To the one who will live here after me,

Have you ever looked closely at the upstairs ceiling, where the broad expanse slopes down towards the west? Have you ever noticed any inconsistency in its smooth, flat perfection—any quirk to its otherwise featureless character?

In all likelihood, there is no longer anything left to see. After so many years, the entire house is sure to have been scrubbed down and refinished its fair share of times. I live with the hope that popcorn ceilings will never come back into style, though; if you get a ladder, and lean up into the hollow between the far window and the peak of the roof, then skim your fingertips along the surface of the sheetrock, I am certain that you will be able to feel a few stubborn flecks of crust, the last remains of what was once adhesive. There is a good chance that you will have no interest in this ancient glue, even if you do find it. In that case, simply write it off as another eccentricity of this old place, like the uneven floorboards in the hallway or the countless pinholes that pock the wall where I used to hang my drawings. None of it will cause any harm; save your worries for the drooping beam that runs along the edge of the living room.

If you are still curious, though—if you have never liked the color of the ceiling and were planning on repainting it soon anyway—you could get a pen and draw a circle around each rough callous that you find. You will probably notice the way some of them arrange themselves into clusters; as you plot a course across the ceiling, maybe you will even recognize the shapes that humanity has charted for thousands of years: a cross with outstretched wings; a sideways hourglass, its middle studded by three distinct points; the welcoming outline of a drinking-ladle. As I write this, I glance up to trace their luminous contours—marked not by ink or clinging fragments of glue, but by the dozens of plastic stars that sprawl across the firmament of my bedroom.

             Will you understand, I wonder? In the years that separate us, how much will the world have changed? Have you known the awe of looking up and seeing the Milky Way splashed across the heavens? Do you know what it is like to long for that feeling?

At night, my ceiling glows with the artificial phosphorescence of constellations that I have never glimpsed in the real sky.
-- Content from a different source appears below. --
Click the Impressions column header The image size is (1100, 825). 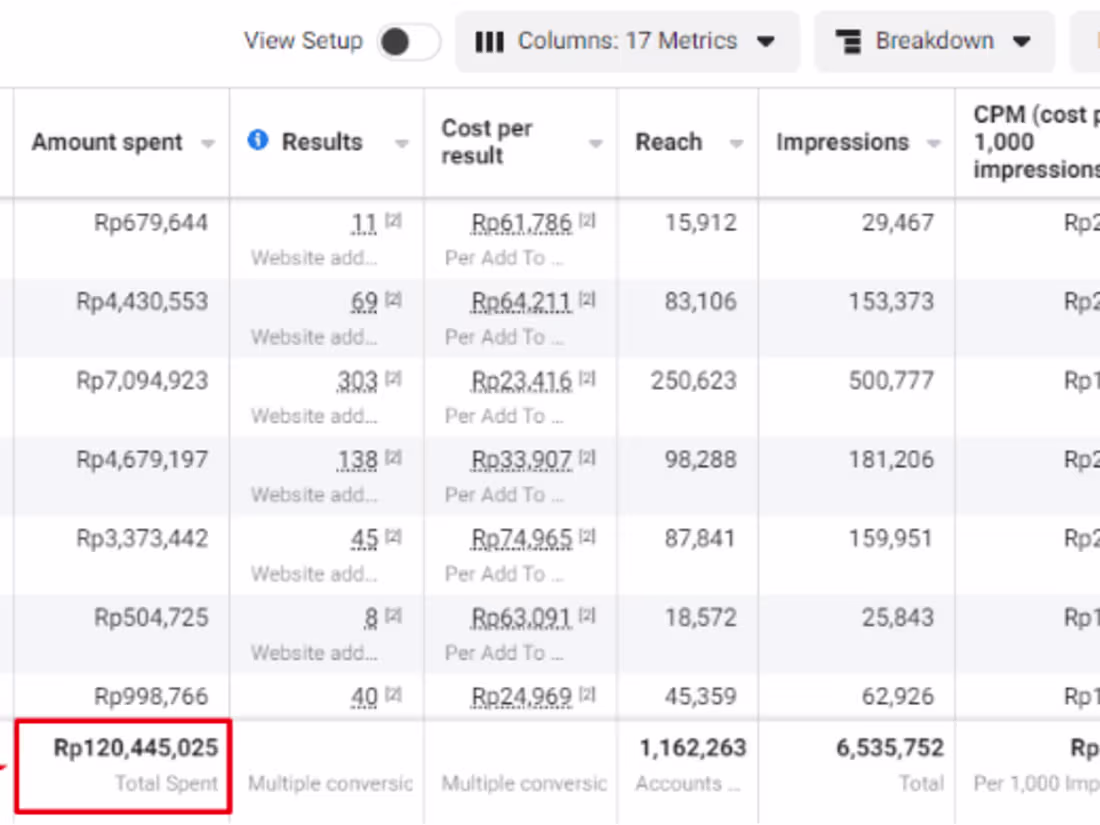click(842, 142)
The house is too near to the city; a perpetual twilight hangs overhead, a suffocating gloam of dull, brownish-purple that oozes its way through the crack in the curtains, lightening the walls even after every lamp has been extinguished. Some nights, I can see the moon through the window, gleaming weakly, like a tarnished coin dropped on leaden pavement, but the glare of streetlights and high-rises washes away the delicate light of the stars as surely as gold-dust being swept through a sluice. Instead, the sky glitters with the slowly-blinking strobes of airliners, like monstrous fireflies drifting through the murk of a swamp. After five thousand years of fighting to bring daylight into the darkness, mankind has become the victim of its own success.
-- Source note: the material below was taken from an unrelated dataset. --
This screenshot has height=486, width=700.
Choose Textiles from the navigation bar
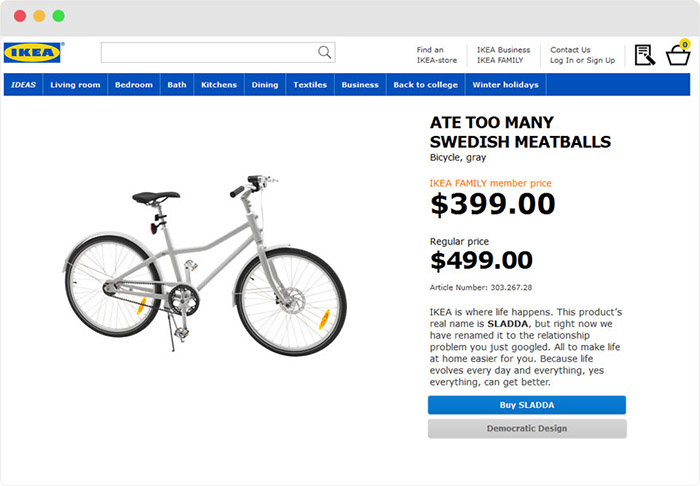tap(310, 85)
The plastic stars were bought on a whim. I found them at a yard sale a few years ago: a zipper-bag containing hundreds of them, in all different sizes, for just twenty-five cents. I felt ridiculous as I handed the money over, and even more ridiculous a few hours later: standing on a chair in my bedroom, an astronomy book balanced in one hand as I pressed each pale-green star carefully into position on the ceiling. It was such a pointless, childish thing to do—a meager patch for the galaxy-sized hole in my heart. Yet, that night, as I lay in bed and stared up at the seven shimmering sisters of my false Pleiades, I felt strangely comforted. Like the gilt-edged images of saints in a holy shrine, my stars are a shallow imitation of the originals, but also a reminder of the wonders in which I can have faith.

Somewhere, through the sheetrock and roof shingles, and far beyond the low, gray ceiling of the metropolitan sky, the stars still look down, waiting for the day when they will once more be able to meet our gaze. There are others who care, like I do, who miss seeing the constellations strewn like scattered diamonds in the black velvet night; by the time I leave this place, maybe there will be enough of us to have made a difference. The artificial sun will finally be allowed to set, and the city will sleep once more. Until then, I will sleep beneath the dim glow of my plastic stars, like those ancient humans who once huddled near to their campfires and longed for the day to break.
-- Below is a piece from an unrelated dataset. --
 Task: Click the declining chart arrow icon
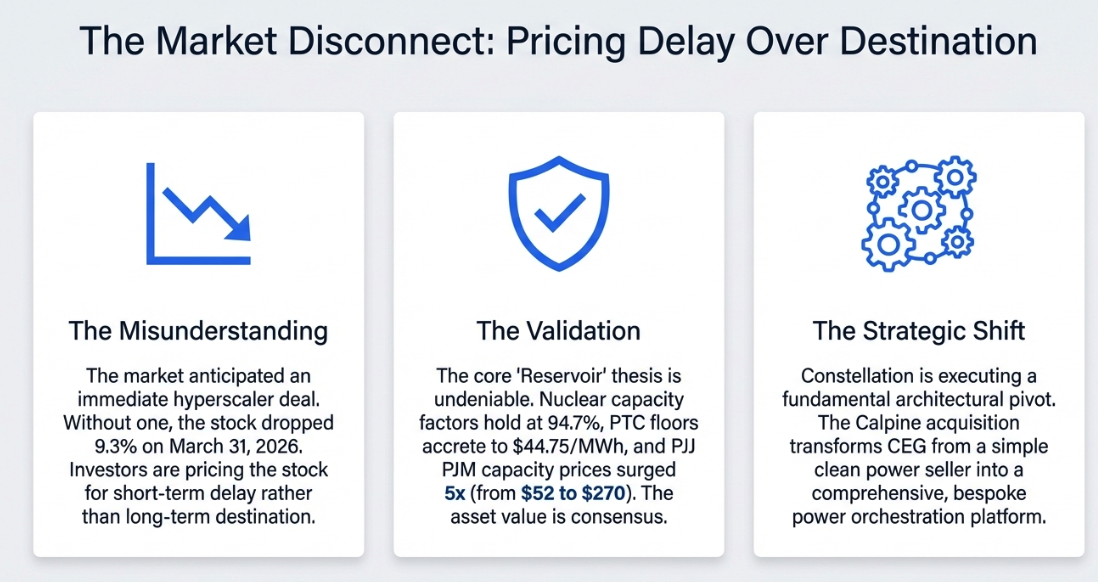[x=198, y=214]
Maybe you will find my stars when you come here, still clinging to the ceiling where I glued them so many years before. As much as I have loved them, though, I hope that they will be gone. When you want to see Cygnus, or Lyra, or Hercules, I hope that your wish will lead you out into the backyard that I loved so much. I hope that you will lie back upon the lush carpet of the wild violets planted by the person who lived here before either of us, and the woodland strawberries that were my own addition. I hope that you will hear the chirp of the treefrogs in the old beech, and the laughing of a distant coyote revel, and the rustling of the owls as they awaken for their nightly hunt. I hope that, as you gaze up past the pines, you will see the richness of a sky that I wish I could have known.

I hope that you will not need plastic stars.